— ASSIGNMENT —
Check every line of the data below for the string "checkbox", and copy the ones that hold it.

(Pixel coordinate grounding data)
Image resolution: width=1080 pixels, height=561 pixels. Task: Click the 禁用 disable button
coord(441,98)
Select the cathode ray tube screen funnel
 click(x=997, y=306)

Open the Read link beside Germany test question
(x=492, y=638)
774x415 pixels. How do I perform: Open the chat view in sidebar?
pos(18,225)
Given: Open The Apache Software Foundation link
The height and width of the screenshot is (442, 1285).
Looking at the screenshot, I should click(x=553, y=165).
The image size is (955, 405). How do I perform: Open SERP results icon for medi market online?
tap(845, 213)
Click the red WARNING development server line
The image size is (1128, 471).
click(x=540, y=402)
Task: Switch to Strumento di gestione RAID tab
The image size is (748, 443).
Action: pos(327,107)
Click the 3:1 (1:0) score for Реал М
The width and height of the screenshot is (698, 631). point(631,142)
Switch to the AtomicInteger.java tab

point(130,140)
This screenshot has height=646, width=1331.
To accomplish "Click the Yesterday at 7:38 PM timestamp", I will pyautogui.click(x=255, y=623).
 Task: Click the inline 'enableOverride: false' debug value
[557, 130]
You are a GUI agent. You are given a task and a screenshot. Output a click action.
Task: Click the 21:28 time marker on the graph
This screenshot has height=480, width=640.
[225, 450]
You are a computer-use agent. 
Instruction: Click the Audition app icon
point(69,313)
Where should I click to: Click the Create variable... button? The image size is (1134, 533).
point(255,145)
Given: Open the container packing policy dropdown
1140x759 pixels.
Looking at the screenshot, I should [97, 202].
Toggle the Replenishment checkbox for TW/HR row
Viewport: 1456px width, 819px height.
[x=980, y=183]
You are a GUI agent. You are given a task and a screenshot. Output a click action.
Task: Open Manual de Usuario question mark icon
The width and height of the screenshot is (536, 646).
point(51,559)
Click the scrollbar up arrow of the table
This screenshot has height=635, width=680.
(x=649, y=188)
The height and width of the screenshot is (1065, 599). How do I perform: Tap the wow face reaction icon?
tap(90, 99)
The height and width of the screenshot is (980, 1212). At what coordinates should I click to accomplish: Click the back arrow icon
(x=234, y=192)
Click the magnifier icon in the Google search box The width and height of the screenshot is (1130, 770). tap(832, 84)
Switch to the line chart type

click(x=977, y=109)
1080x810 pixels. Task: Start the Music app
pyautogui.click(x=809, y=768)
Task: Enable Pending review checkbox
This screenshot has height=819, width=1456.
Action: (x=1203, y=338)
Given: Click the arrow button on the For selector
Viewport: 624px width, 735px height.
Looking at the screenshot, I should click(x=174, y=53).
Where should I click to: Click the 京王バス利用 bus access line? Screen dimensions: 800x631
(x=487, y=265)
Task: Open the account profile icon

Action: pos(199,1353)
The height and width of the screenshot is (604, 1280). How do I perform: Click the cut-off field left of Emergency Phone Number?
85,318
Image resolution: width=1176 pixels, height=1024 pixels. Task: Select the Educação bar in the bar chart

— WRITTEN SOLUTION —
Toggle the Replenishment checkbox for TW/HR row
Task: Enable Pending review checkbox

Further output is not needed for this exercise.